Document segment —
According to an optimized embodiment, the process of the invention includes the step of detecting the temperature with which the gas composition is introduced into the float chamber and the step of adjusting the heat supplied by said heating elements in function of the detected temperature, thereby ensuring that the desired temperature profile is maintained inside the float chamber with minimal energy consumption by said heating elements.
The present invention also relates to a glass production installation suitable for use in the process of the invention.
Said installation comprises a glass melting furnace equipped with one or more burners. The melting furnace has a molten-glass outlet and a fumes outlet.
The installation also comprises a float chamber downstream of the molten-glass outlet of the melting furnace.
The float chamber has a basin for containing a molten tin bath. The float chamber has a roof above the basin, a molten-glass inlet, conveyor rolls for evacuating a glass ribbon from the float chamber via a glass outlet.
The float chamber further comprises one or more gas inlets for introducing a reducing gas composition into the float-chamber and a gas outlet for evacuating the reducing gas composition from the float chamber. The one or more gas inlets are located in or adjacent the roof of the float chamber.
The float chamber is usually also equipped with at least one and generally more than one heating element in or near the roof of the float chamber and may I comprise one or more cooling elements above the basin near the glass outlet.
The glass production installation also includes a heat-recovery unit downstream of the fumes outlet of the melting furnace.
This heat-recovery unit is adapted for recovering heat from fumes evacuated from the melting furnace via its fumes outlet.
In accordance with the present invention, the heat-recovery unit is connected to a source of a gas component-selected among:
As mentioned earlier, the inert gas is preferably nitrogen and the reducing gas is preferably hydrogen. The preferred gas composition consists for at least 99.9% vol of nitrogen and hydrogen.
The heat recovery unit is further adapted for preheating the gas component by direct or indirect heat exchange with fumes evacuated from the melting furnace via its fumes outlet.
The heat recovery unit presents a gas-component outlet. This gas-component outlet is in fluid connection with at least one gas inlet of the float chamber, and preferably with all gas inlets of the float chamber. By means of this fluid connection, gas component heated in the heat recovery unit can be introduced into the float chamber.

What is expected — Write out the glass installation text again, everything from "The heat recovery unit presents" down to "into the float chamber.", and switch each "gas-component outlet" to "gas-component port".

(Stored items)

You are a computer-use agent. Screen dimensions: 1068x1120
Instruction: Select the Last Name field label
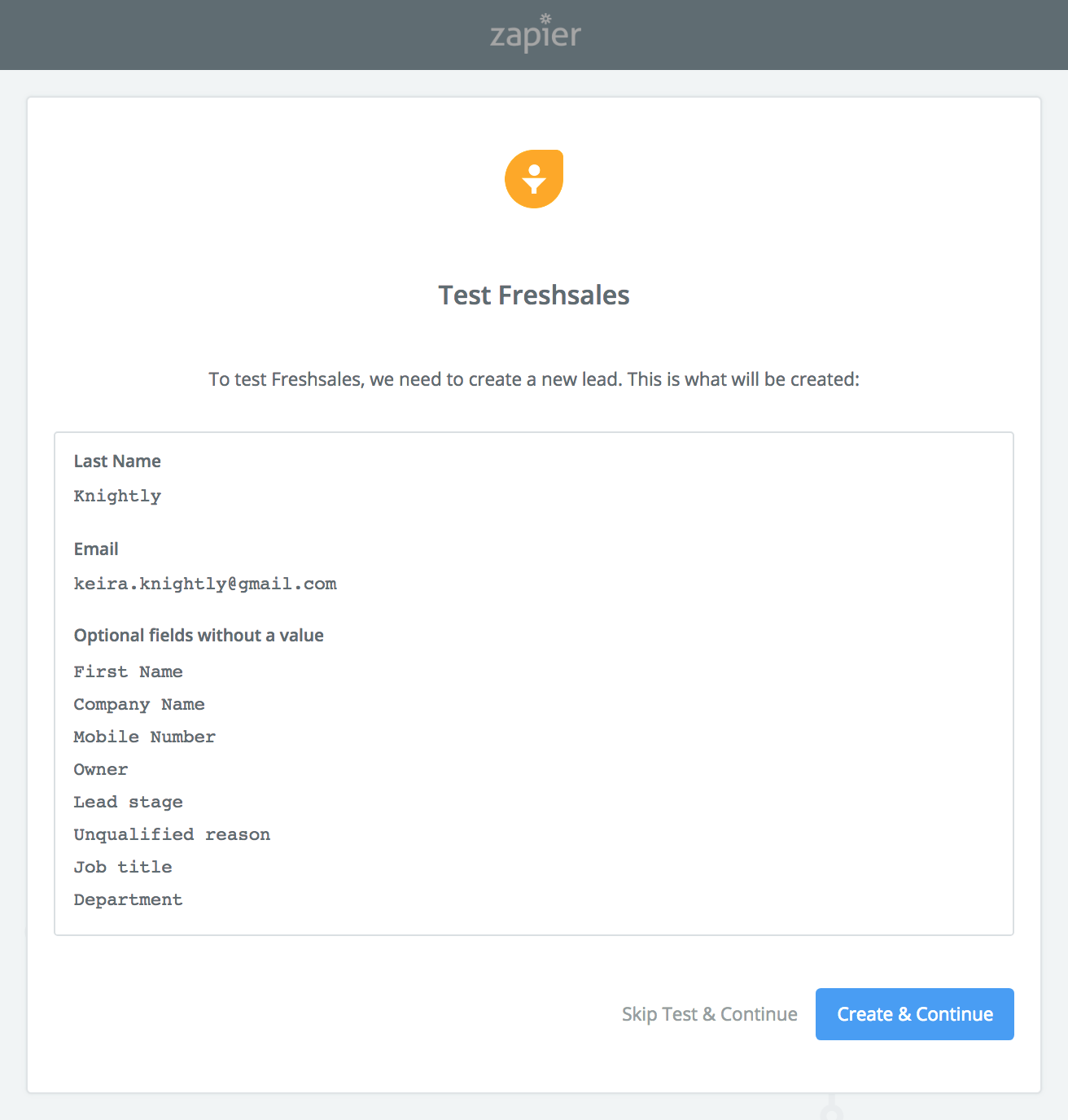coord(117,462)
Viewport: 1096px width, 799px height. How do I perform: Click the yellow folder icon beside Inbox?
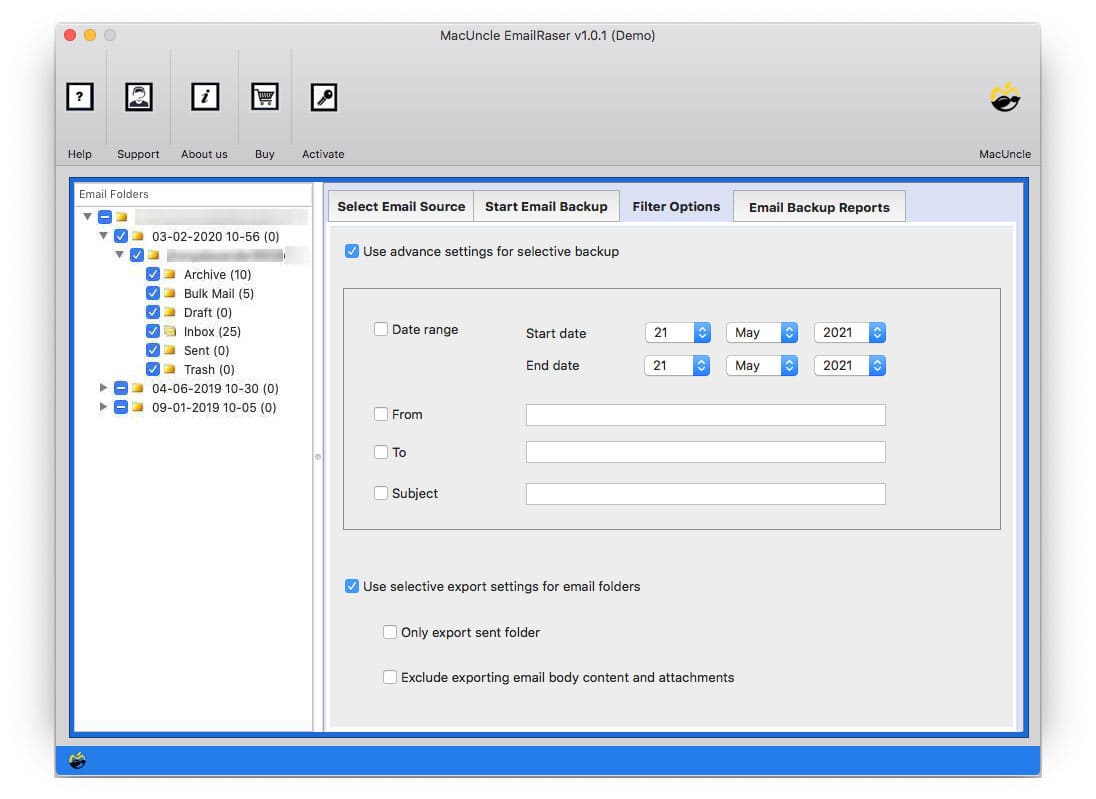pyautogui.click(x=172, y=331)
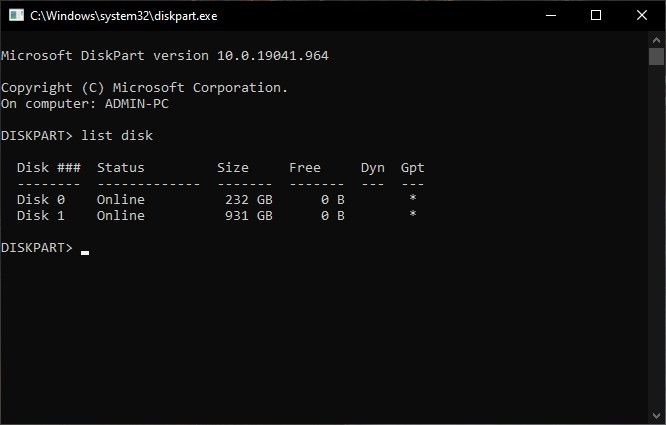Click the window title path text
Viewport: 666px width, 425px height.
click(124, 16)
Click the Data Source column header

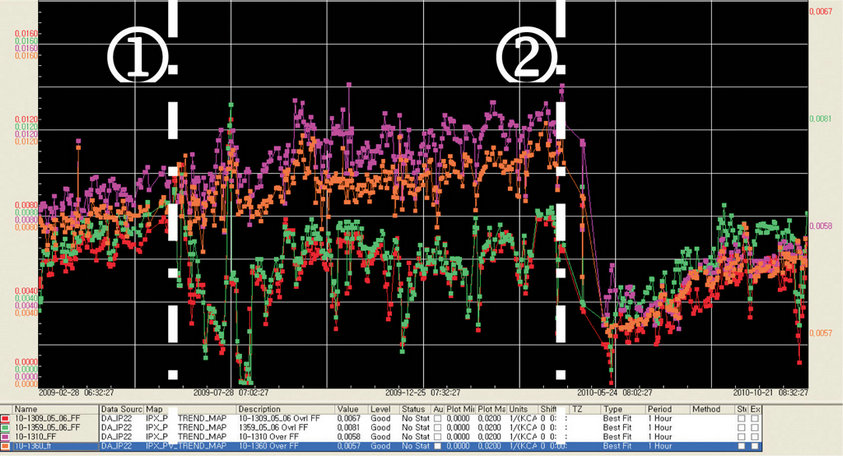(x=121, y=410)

Answer in full —
The heat recovery unit presents a gas-component port. This gas-component port is in fluid connection with at least one gas inlet of the float chamber, and preferably with all gas inlets of the float chamber. By means of this fluid connection, gas component heated in the heat recovery unit can be introduced into the float chamber.